Потом мы метнули жребий, кому идти на Катунь за водой, пососали кусочки сахару, пожевали хлеб, пахнущий замазкой, и отправились на охоту. Иван пошел в горы поискать рябчиков, а я сразу же за домом увидел ночной заячий следок. Заяц повел меня к реке, я запутался в густере тальниковых закостеневших зарослей, исцарапал лицо, нахватал за ворот куржаку…

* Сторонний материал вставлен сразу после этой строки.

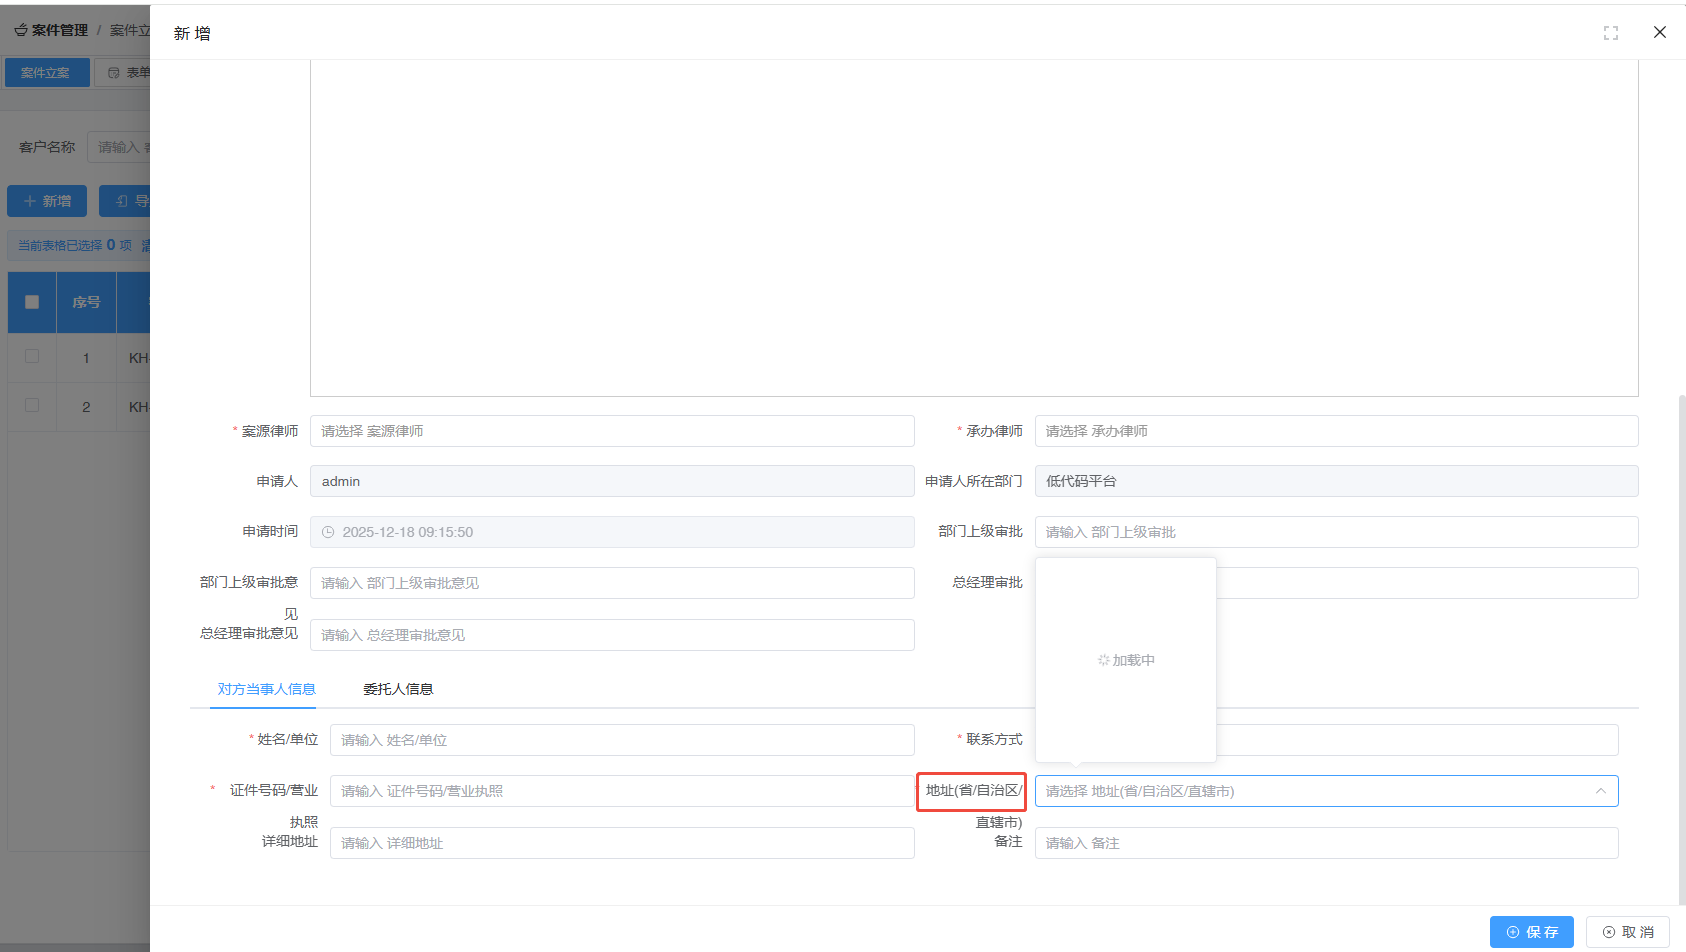The width and height of the screenshot is (1686, 952).
Task: Open the 承办律师 dropdown
Action: click(x=1335, y=431)
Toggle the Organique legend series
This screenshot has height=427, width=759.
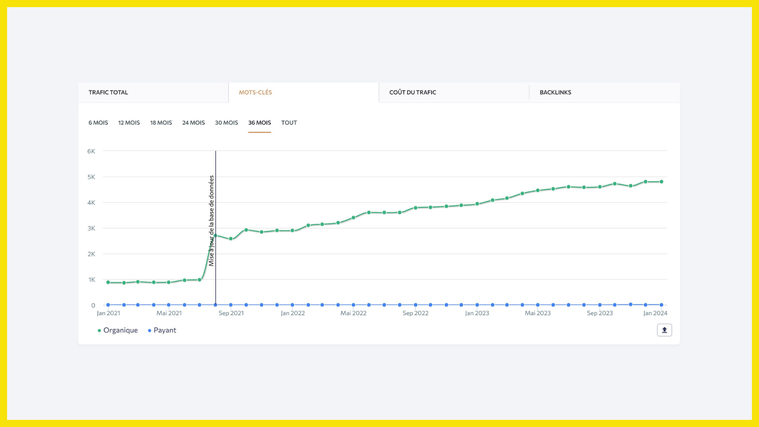click(118, 330)
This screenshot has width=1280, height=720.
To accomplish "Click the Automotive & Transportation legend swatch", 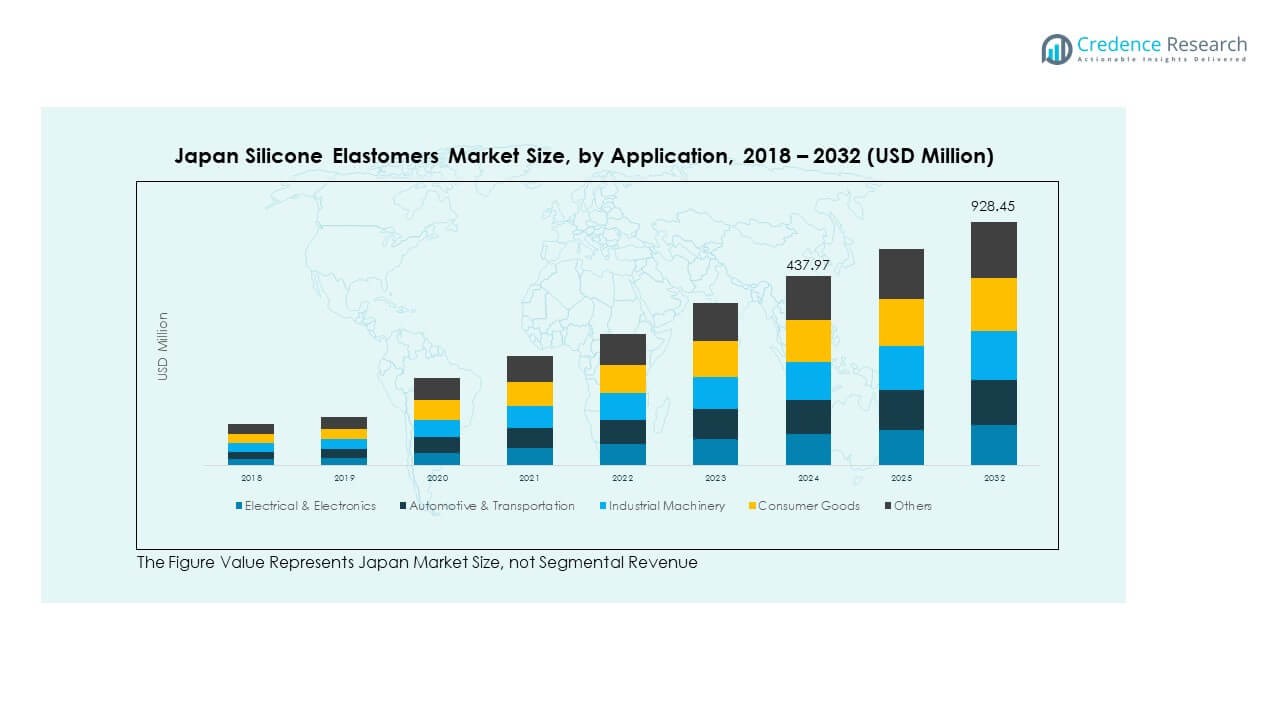I will (x=403, y=506).
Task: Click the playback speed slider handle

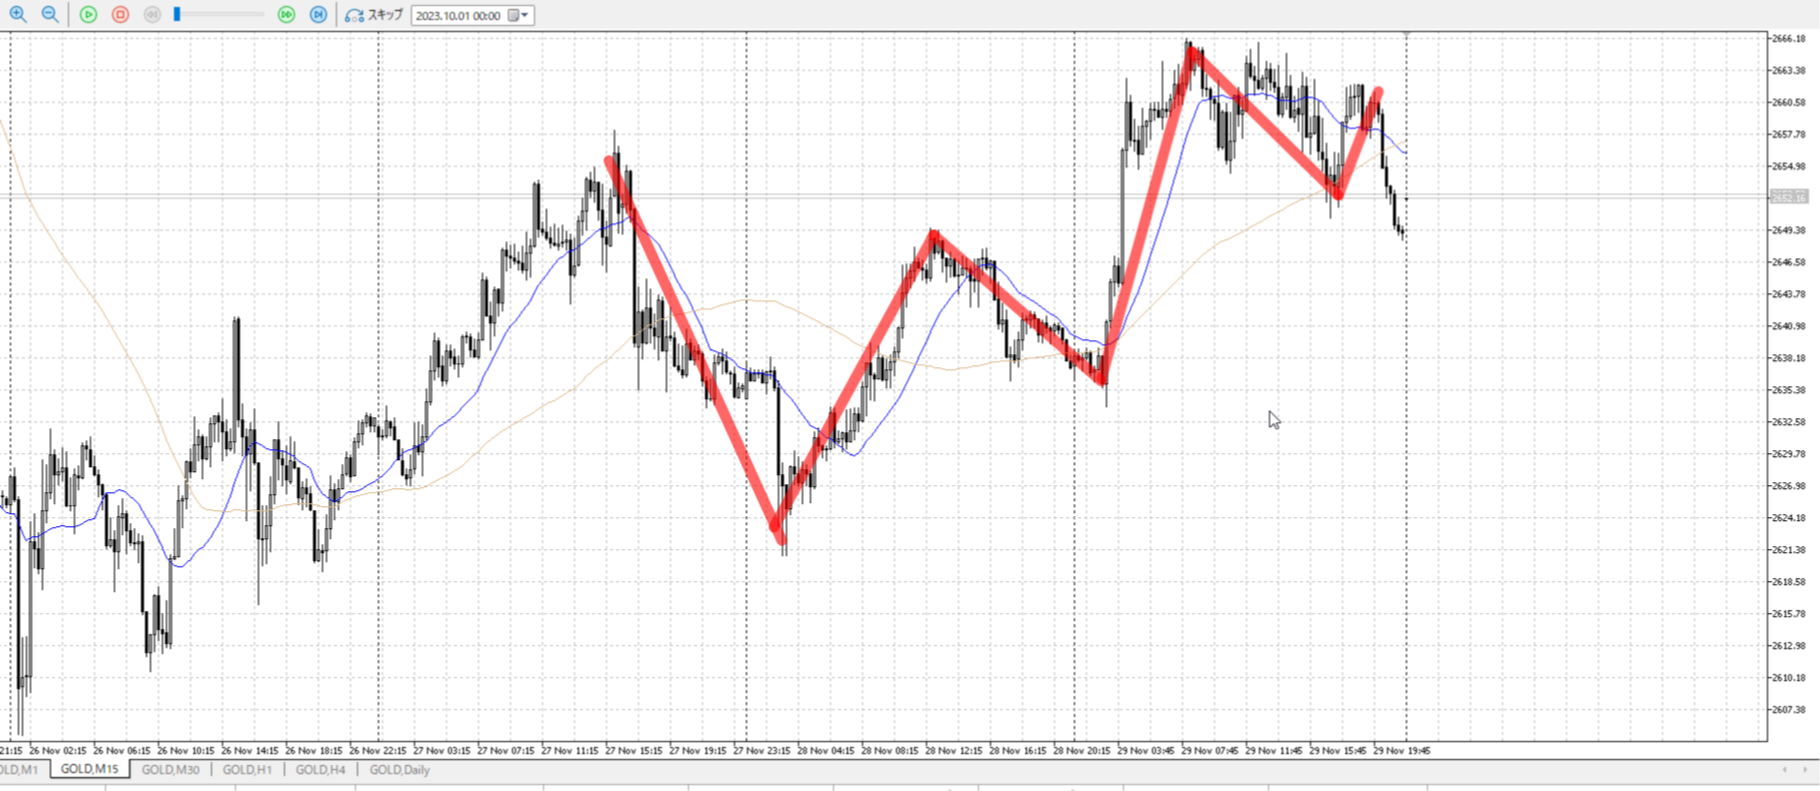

Я считал себя упрямым человеком и не бросал следа. А заяц был любопытен. Он поднялся столбиком, вытянул кверху уши. Я угодил ему одной дробиной в заднюю лапу. Он пытался от меня убежать на трех лапах, но я его догнал.
Шумела река, кругом меня обступили белые горы, за горами — тайга; на солнце жмурился снег. Я стукнул добытого мной зверя, зайца, о приклад, чтобы он умер. Стиснул пальцами теплую от недавней жизни, мягонькую мою добычу и подумал о себе как о жестоком, но в то же время нежном человеке.
Иван принес рябца. Мы затопили нашу русскую печку, стали смотреть на огонь и курить. Огонь творил свою жизнь, свое искусство — пляску, то робкую, слабую, то вдруг неистовую. Мы сидели около печки в шапках и ватниках; огонь плясал по нашим лицам; мы разгорались от жары и треска пихтовых поленьев. Нам захотелось немедленно сесть и писать наши книги, доказать наши истины, приобщиться к высшему благу двадцатого века. Но писать предстояло долго, всю зиму, всю жизнь; до блага — ехать четыреста километров по тракту… Огонь красовался, боролся, плясал, побеждал, а мы сидели, замшелые чурбаки, нам было по двадцать пять лет, и целый день мы калились на мартовском солнце.
Я сказал:
— Иван, сегодня что-нибудь случится.
Мы оба посмотрели в мохнатое, заросшее морозной плесенью окошко.
— В Киеве у меня была баба… — сказал Иван. Он пошевелил бровями.
Мне очень хотелось узнать побольше про эту бабу, но я смотрел в незрячее оконце и молчал. Ивану тоже хотелось поговорить про это, но он не спешил…
— У нее было такое тело…
Я сказал:
— Оно отблескивало на солнце, как мокрое весло.